I couldn't stop snickering as a mediwizard came out with his fingers in his ears and kicked the referee in the shin pretty hard. The referee seemed to be back and started scolding the Veela, who had stopped dancing.
"And unless I'm much mistaken, Mostafa is actually attempting to send off the Bulgarian team mascots!" Bagman yelled. "Now there's something we haven't seen before! Oh this could turn nasty!"
I thought it was slightly amusing. The Bulgarian Beaters had landed and started to argue with the referee. They made me think of Fred and George who would definitely be doing what they were.
They gestured to the leprechauns who had now spelled out, "HEE HEE HEE!"
The referee signaled for the Beaters to get up in the air again, but they refused. The referee then blew on his whistle twice.

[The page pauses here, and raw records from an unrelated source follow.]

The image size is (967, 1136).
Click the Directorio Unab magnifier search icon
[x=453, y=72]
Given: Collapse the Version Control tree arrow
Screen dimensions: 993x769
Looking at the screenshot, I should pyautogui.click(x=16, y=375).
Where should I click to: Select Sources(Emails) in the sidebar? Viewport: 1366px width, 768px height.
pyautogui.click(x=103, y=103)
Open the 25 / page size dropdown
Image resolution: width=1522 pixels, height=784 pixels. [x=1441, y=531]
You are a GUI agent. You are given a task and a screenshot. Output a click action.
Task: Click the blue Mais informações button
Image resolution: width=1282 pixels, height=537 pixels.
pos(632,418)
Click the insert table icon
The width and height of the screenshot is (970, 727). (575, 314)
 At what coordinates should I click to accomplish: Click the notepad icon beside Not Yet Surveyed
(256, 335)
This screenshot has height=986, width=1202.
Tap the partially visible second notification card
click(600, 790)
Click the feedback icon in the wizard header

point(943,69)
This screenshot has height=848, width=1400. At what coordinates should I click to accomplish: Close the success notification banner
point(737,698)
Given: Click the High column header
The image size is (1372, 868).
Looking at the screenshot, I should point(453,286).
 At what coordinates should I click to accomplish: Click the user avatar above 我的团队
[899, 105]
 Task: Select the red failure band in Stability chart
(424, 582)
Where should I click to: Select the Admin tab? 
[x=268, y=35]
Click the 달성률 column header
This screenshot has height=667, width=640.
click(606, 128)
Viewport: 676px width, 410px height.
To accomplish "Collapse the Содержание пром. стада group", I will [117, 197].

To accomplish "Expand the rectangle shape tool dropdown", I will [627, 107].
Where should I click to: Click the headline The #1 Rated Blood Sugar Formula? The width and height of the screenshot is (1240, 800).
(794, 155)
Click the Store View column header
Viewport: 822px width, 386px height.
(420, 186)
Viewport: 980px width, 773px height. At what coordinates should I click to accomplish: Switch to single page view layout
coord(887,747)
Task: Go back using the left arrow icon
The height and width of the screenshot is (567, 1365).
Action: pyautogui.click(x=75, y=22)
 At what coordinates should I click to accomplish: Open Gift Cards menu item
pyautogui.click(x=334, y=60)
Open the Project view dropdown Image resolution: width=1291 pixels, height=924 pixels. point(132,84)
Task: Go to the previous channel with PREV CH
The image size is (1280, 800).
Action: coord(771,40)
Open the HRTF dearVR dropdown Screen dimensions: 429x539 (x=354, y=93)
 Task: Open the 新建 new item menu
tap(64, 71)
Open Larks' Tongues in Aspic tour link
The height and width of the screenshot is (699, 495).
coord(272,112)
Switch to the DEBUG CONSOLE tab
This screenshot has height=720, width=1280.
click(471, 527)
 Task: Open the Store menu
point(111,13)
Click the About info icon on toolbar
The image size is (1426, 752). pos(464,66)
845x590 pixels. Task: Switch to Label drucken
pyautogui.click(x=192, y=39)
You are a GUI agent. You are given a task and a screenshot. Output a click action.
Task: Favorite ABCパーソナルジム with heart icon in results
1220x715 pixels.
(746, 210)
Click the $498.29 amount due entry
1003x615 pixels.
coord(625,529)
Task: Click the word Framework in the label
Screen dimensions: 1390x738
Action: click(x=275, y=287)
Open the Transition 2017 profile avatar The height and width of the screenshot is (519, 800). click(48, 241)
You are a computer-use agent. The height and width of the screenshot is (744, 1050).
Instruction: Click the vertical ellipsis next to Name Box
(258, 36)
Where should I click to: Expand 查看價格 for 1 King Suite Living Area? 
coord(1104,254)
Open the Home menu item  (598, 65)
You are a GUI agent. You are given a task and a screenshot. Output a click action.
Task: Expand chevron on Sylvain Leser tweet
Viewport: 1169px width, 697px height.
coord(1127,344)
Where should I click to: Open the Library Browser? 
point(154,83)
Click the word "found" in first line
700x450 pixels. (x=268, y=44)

"Two penalties for Ireland!" Bagman roared. The Bulgarian fans roared with anger. "And Volkov and Vulchanov had better get back on those brooms...yes...there they go...and Troy takes the Quaffle..."
The game started to get really dirty after that. Volkov and Vulchanov started to hit just about anything with their Beater bats that weren't their own teammates. Dimitrov flew straight at Moran and made it seem like he was going to ram her. She nearly fell off of her broom and nearly dropped the Quaffle she was in possession of. He had feinted and she fell for it.
"Foul!" the Irish supporters all yelled at the referee.
"Foul!" Bagman yelled out. "Dimitrov skins Moran—deliberately flying to collide there—and it's got to be another penalty—yes, there's the whistle!"
The leprechauns were in the air again but instead of the usual words, they had formed a not so polite hand gesture to the Veela. My eyes widened at it. Furious, the Veela started throwing fire balls at the leprechauns. They had changed from these beautiful women into bird-like hags. It was quite a sight to see.
"And that, boys, is why you should never go for looks alone!" Mr. Weasley yelled. Hermione and I looked at each other and snickered a little.
Ministry officials started rushing onto the field to try and separate the Veela and leprechauns, but it wasn't working at all. They were having a full out war on the pitch!
Bagman was still announcing the battle that was happening up above the mascots though.
"Levski—Dimitrov—Moran—Troy—Mullet—Ivanova—Moran again—Moran—MORAN SCORES!"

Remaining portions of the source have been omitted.